I hope here, to give prospective buyers some advice that may help them negotiate the new system:

  1. Obtain your pre-qualified home loan commitment:

    The first step is to get all your financial information in order and shop for a home loan.  Get a copy of your credit report (now available free, one per year) and review it.  This will give you some indication of what type of loan you will qualify for and how low an interest rate you can lock in.

    Secondly, shop and apply a couple of mortgage companies.  There are many new web sites that will send your information to many mortgage brokers and you get to pick which one best suits you.

    Third, once you have decided on the best mortgage for you, get a written loan commitment and try to lock in your rate for as long as you can.

    Once you have your loan commitment in hand and know what price range you can afford, proceed to the nest step.

  2. Hire an attorney that specializes in real estate law.

    Search for a lawyer who knows real estate and all the intricacies involved.  Pay him/her a retainer so that they will be ready for you when you need them.

  3. Drive by shopping.

    Spend a couple of weekends driving around the area where you want to live.  Attend a couple of Sunday open houses and simply browse.  Don’t let yourself feel forced or hurried, you are making a serious decision that you will have to live with for many years, don’t rush.  Check out the neighborhood, the schools, the churches and the neighborhood merchants.  Just shop around.

  4. When you feel comfortable with an area, retain a buyer’s agent.

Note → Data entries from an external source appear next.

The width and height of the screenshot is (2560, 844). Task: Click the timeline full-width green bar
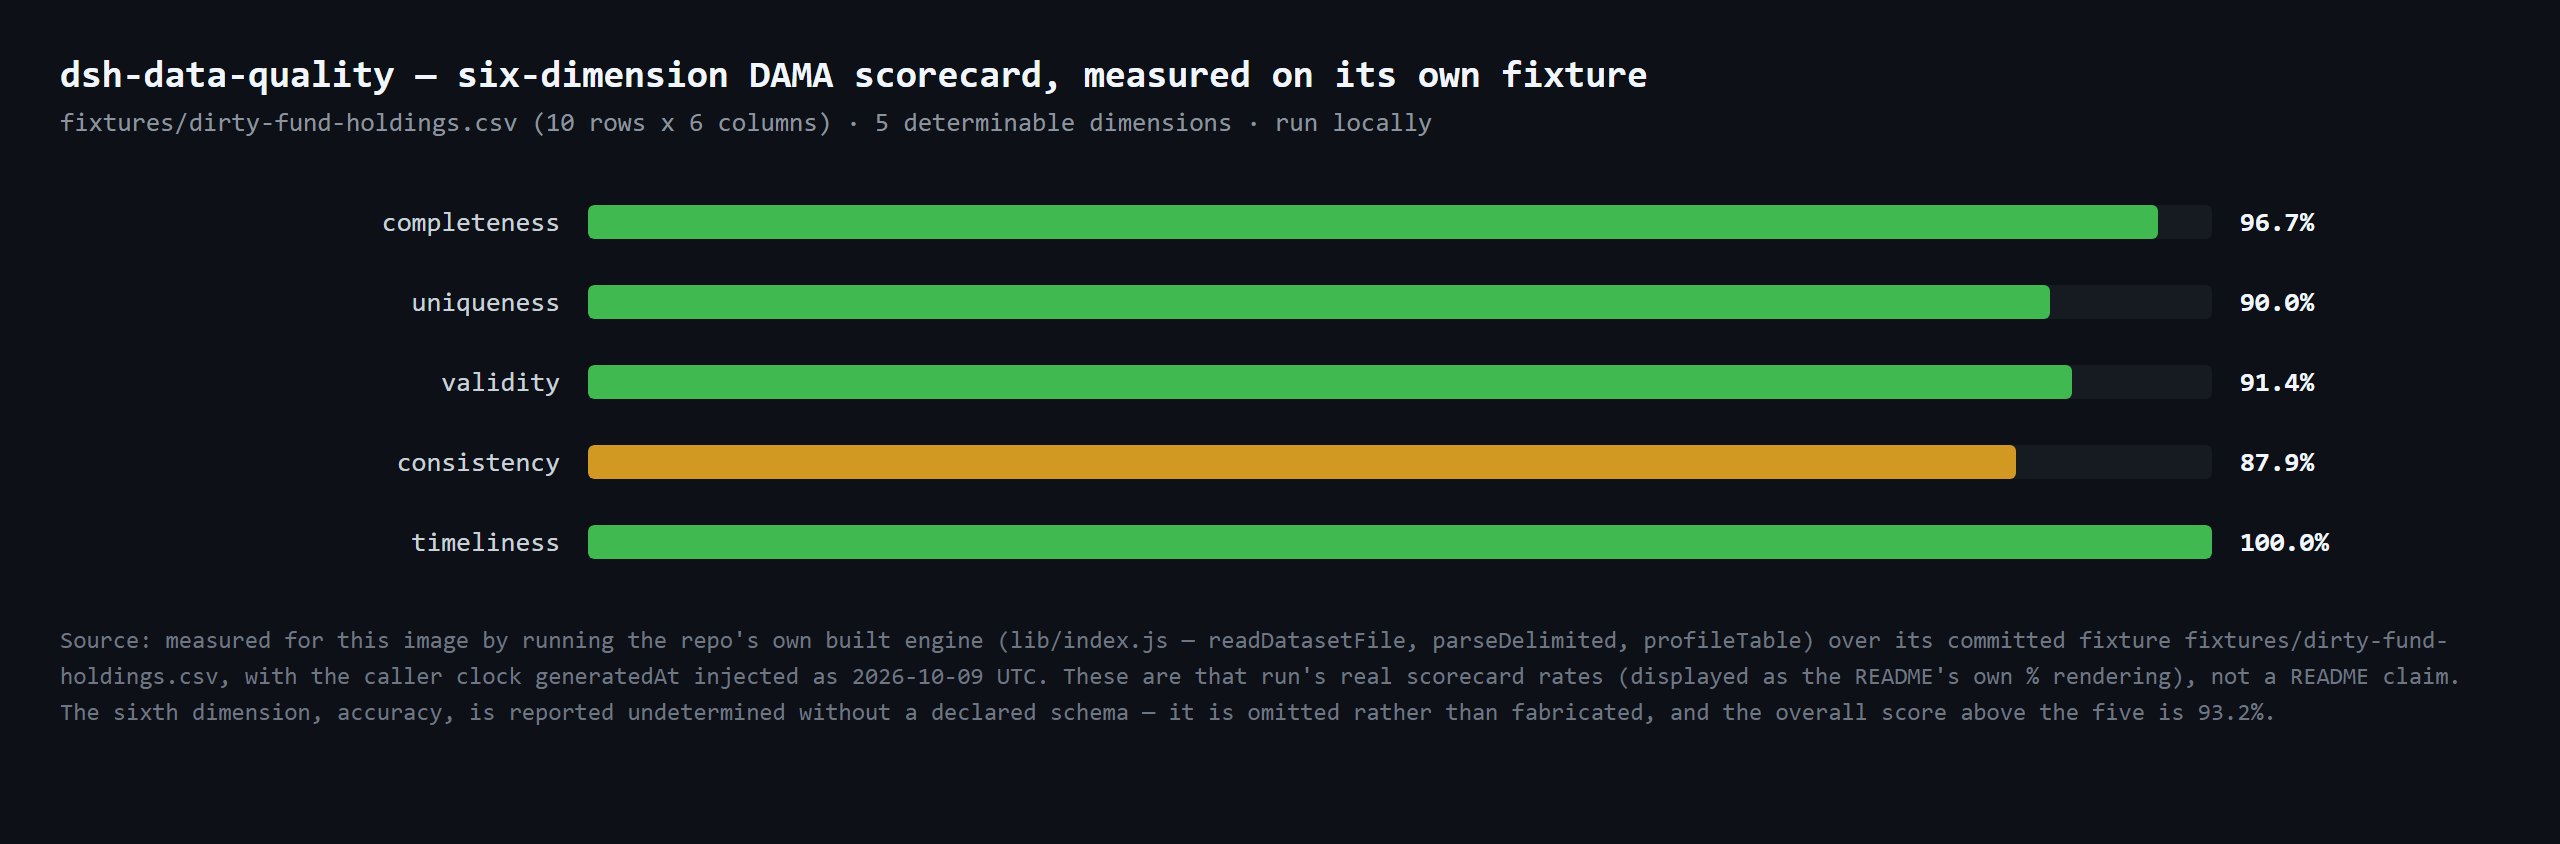[1399, 542]
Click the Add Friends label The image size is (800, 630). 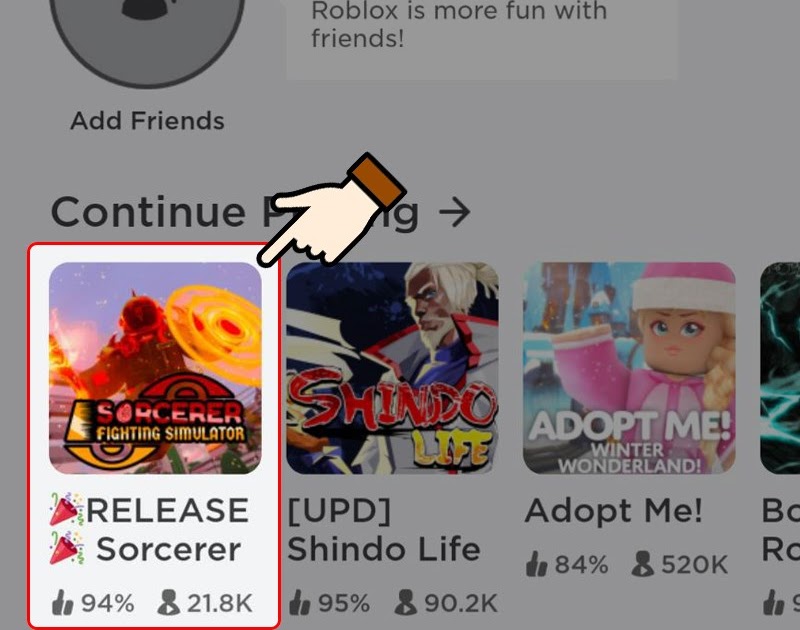[147, 121]

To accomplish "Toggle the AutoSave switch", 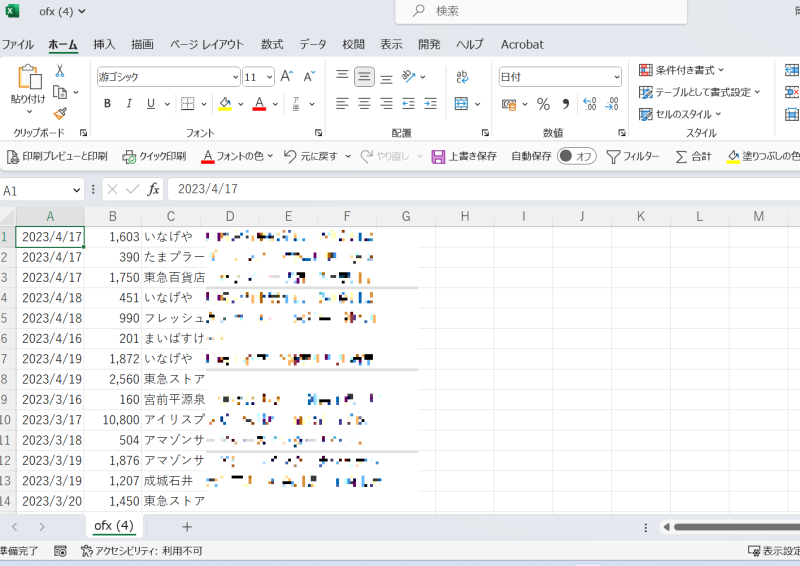I will tap(577, 156).
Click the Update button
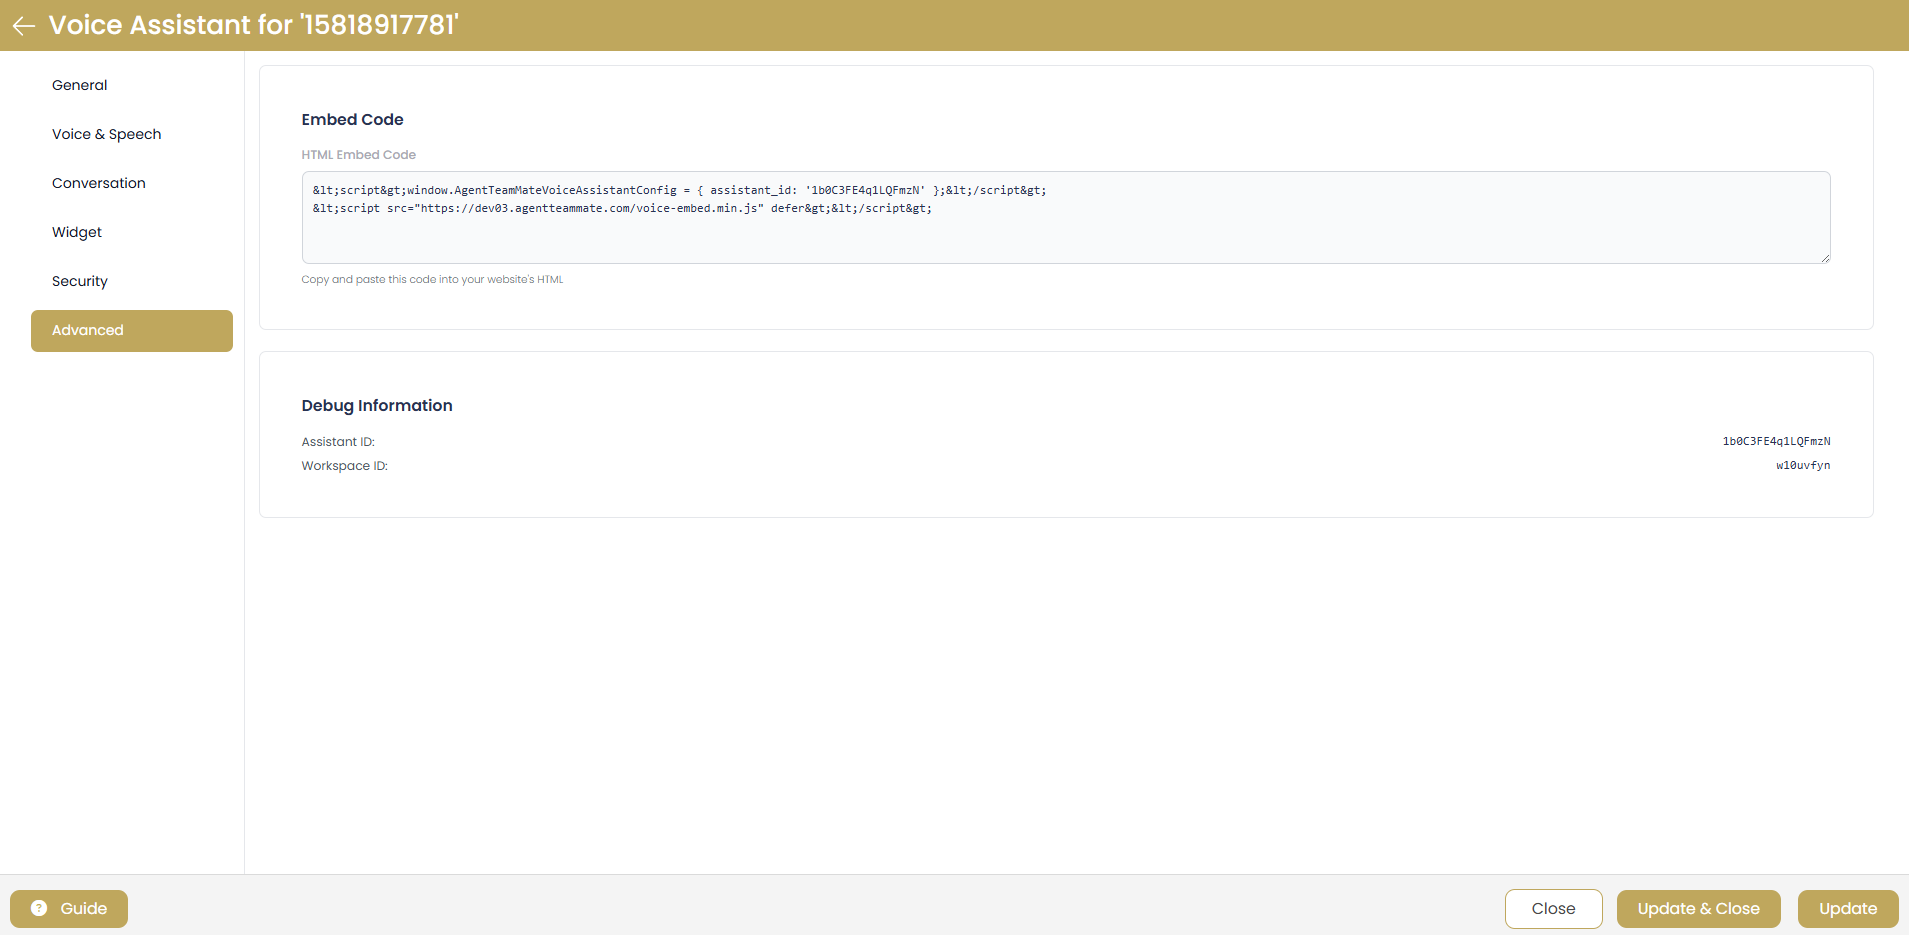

    If a house is listed with an agent, the agent has a legal, fiduciary responsibility to the seller.  They will want to also represent the buyer so that they can obtain the entire commission payment amount and not have to split it with another agent.  This is why you need your own agent, that will represent only you!  Sometimes, real estate lawyers work with a couple of brokers and may be of help in finding you an agent that will work for you, and only you.  This agent will then search the listings and help you find a house in the area you like, in the style you want and in the price range you can afford.

  5. Contract of Sale.

    Once you find the right house, you will offer a contract of sale.  This is a legal document that your agent will explain to you, that lists the price you are offering for the house and other very important conditions.  One of these is the inspection window.  This states the time that you will have to obtain a home inspector, have the house inspected, receive the report and decide, along with your lawyer, how you will proceed.  Since this is one of the most important steps in deciding if the house is right for you, I would recommend that your lawyer and you go over the contract of sale before your agent submits it to the sellers.  Make sure that you fully understand what you are signing!

  6. Home Inspection.

    This is when you find out if the house you have selected is a gem or a lump of coal.  No house is perfect and they all have some flaws.  The important thing is not detailing all the flaws but for you to, as fully as possible, understand exactly what you are getting and what you are not.  Your home inspection should take a minimum of 4 hours for a regular house and longer for a big or older house.  Your inspector should take the time to explain to you each step of the inspection and what he has found.  These findings will be issued in a formal written report, usually one or two days after the inspection, but it is vital that you have your questions answered and explained to you during the inspection as well.  Never use an inspector that gives you the report right after the inspection is done or issues a report that is just a checklist with a few comments.  A good inspector will take all the information from the inspection and cross check it with building code permit pull information, furnace, water heater and appliance serial numbers against the recall data on the Consumer Products Safety Commission web site and many other steps.

  7. Negotiation, if any.

    If there are serious problems or questions about the houses condition, the report will help you and your lawyer decide what should be fixed, by whom and how much it will cost and for whom.  These are negotiations that are done between your attorney and the seller’s attorney.  Sometimes the seller will have the problem fixed, in which case it is important that they give copies of all receipts and warranties to you at closing.  Sometimes the seller will provide a ‘give back’ at closing for the estimated amount of the repairs.  Sometimes, the seller will refuse to repair or fix anything, in which case you must decide if the price you are offering is still valid.  In any case, remember that you should not accept a house with gross defects that will cost a fortune to fix, but you should also not walk away from a deal because you expect the seller to provide you with a totally perfect house.  The key here, negotiate.

  8. Pre-closing walkthrough.

    Usually, a few days before the closing, you will get a final look at the house, just before the sale completes.  This is your chance to check all the defects that are supposed to be fixed.  Usually, your home inspector will agree to attend, usually for free as part of the original inspection fee.  There may even be some new defects that are uncovered, items that were not visible before because they were covered or obscured by rugs, furniture or stored items.